[Given entries — start]
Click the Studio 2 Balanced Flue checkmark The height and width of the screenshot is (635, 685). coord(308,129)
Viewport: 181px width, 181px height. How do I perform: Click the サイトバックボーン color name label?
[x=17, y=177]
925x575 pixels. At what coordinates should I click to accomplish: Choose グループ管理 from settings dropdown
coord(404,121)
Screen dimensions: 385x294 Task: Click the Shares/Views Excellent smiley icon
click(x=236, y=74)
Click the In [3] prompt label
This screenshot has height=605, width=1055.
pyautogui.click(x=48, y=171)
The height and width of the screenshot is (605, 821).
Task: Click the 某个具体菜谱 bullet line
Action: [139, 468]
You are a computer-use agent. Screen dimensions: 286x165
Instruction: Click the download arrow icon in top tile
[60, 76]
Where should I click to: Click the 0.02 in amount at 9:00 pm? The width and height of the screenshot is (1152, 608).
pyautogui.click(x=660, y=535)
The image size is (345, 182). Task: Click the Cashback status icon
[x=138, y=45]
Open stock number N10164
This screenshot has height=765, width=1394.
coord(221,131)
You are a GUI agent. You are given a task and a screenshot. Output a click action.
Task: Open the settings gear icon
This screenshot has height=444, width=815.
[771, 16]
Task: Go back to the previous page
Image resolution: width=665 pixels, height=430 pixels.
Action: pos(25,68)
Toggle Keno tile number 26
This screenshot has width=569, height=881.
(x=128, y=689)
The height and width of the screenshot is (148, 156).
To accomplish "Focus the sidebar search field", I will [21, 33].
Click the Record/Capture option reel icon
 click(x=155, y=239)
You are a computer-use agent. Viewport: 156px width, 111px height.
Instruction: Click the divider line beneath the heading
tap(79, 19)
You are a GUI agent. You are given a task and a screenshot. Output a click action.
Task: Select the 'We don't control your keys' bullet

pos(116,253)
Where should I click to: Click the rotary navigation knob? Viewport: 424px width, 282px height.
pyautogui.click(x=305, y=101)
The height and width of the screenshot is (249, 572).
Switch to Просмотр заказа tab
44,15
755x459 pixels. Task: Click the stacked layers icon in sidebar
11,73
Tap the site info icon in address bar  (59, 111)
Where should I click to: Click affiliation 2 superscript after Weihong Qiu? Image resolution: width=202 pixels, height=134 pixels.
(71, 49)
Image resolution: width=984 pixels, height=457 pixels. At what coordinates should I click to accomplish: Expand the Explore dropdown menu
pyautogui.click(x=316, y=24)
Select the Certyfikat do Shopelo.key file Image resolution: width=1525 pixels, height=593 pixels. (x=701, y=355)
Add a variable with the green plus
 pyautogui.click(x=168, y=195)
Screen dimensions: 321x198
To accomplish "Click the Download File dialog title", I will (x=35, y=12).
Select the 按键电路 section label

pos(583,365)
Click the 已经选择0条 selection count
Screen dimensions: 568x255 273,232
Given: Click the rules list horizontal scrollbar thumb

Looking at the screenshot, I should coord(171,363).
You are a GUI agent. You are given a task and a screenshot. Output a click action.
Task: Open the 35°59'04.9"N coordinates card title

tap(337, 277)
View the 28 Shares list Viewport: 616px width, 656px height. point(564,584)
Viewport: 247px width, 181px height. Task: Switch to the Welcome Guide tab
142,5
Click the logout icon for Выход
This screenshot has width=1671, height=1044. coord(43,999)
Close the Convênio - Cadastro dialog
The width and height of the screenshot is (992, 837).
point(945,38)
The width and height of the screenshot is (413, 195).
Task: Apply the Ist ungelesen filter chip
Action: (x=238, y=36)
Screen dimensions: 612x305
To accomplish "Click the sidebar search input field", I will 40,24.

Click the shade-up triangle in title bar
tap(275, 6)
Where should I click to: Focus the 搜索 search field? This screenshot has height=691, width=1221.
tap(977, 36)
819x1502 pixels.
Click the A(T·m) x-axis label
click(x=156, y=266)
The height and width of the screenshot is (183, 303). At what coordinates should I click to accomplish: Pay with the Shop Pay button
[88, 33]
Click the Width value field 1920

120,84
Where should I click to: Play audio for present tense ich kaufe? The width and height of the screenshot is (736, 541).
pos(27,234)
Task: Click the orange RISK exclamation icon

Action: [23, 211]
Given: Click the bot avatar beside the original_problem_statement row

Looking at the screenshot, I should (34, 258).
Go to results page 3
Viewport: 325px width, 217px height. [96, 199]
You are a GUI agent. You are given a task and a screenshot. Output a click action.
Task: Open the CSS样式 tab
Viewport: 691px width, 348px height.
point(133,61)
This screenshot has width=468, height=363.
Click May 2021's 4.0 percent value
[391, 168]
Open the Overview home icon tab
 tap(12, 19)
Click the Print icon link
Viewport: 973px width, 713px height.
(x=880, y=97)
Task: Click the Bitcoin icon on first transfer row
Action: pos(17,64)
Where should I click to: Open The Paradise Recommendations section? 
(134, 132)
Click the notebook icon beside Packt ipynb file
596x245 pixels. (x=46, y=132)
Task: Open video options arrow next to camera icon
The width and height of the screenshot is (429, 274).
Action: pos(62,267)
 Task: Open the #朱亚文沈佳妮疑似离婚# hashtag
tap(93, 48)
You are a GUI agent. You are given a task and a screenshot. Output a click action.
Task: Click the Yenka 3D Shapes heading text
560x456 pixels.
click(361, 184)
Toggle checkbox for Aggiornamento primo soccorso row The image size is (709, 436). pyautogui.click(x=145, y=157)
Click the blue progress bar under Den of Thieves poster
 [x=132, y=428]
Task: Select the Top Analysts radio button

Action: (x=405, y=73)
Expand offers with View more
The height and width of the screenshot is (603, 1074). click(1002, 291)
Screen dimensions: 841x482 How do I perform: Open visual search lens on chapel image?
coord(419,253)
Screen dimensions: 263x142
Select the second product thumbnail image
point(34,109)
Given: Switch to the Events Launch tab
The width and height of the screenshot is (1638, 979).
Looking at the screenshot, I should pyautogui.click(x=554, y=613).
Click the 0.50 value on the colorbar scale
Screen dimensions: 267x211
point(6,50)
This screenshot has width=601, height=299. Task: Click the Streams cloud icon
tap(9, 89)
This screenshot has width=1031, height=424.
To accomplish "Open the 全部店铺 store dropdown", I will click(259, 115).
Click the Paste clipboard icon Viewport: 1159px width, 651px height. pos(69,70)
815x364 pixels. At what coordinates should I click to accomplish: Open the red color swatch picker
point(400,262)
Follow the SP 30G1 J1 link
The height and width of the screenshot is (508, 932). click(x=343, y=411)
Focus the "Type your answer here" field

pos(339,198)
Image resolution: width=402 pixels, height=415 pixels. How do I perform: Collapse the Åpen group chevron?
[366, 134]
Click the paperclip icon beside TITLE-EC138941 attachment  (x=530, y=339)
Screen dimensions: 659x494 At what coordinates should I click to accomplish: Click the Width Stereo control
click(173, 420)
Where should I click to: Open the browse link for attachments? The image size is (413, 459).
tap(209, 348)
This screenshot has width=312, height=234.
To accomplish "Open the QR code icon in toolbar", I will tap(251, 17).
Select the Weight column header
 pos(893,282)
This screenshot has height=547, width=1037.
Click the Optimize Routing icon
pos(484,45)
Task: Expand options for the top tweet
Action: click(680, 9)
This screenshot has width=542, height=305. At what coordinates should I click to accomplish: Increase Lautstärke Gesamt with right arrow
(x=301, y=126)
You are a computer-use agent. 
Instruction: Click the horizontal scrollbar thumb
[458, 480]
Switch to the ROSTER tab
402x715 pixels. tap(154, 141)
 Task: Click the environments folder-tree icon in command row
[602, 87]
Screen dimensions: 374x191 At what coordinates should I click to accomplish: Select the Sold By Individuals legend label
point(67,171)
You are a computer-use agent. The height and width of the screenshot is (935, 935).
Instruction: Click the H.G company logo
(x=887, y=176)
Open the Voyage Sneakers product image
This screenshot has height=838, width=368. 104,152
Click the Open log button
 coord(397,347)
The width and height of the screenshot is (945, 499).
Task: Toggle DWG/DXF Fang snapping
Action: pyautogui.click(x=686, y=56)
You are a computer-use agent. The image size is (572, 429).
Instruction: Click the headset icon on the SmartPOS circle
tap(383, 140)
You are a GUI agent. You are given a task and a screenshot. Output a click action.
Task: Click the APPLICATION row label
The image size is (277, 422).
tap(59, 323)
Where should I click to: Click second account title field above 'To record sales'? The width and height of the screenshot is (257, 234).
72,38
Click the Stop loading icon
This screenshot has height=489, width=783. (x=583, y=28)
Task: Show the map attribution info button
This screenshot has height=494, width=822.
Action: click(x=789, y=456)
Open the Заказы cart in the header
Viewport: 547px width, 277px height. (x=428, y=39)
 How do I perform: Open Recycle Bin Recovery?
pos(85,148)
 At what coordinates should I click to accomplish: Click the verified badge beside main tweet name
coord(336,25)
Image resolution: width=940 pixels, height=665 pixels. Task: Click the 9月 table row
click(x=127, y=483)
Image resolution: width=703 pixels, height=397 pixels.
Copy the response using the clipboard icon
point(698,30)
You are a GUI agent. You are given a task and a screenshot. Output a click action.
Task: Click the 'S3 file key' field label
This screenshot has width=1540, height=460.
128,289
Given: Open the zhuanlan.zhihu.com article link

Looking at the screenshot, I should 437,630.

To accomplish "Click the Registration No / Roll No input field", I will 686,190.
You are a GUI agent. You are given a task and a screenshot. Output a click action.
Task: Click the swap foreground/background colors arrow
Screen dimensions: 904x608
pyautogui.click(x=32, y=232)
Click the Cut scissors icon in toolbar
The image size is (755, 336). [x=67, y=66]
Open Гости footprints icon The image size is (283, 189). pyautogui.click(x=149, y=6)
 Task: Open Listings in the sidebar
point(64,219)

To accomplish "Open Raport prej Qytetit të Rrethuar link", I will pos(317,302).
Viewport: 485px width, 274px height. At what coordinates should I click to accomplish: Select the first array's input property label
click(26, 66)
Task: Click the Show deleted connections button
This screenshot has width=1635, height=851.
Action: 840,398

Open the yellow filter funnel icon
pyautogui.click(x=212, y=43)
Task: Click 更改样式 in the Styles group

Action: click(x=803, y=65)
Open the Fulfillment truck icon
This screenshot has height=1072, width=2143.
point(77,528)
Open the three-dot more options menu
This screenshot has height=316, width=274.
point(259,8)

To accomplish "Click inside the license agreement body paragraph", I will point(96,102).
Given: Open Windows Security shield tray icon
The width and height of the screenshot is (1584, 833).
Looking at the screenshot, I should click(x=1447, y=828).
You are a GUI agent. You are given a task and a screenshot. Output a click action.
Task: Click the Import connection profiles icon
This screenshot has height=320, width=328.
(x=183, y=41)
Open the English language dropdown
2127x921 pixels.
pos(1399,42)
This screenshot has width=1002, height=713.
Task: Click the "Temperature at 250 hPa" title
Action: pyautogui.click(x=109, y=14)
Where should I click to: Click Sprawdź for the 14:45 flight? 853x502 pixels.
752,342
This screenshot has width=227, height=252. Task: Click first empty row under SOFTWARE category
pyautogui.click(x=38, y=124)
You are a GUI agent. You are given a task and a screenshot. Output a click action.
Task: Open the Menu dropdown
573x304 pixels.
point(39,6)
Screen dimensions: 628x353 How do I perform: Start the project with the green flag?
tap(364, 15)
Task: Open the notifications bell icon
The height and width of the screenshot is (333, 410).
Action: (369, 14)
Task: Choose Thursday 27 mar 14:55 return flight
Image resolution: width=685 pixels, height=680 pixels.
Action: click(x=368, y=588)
[Given entries — finish]
Copy all lines of the records in which the string "info" can be found.

Tap the site info icon in address bar  (59, 111)
Task: Show the map attribution info button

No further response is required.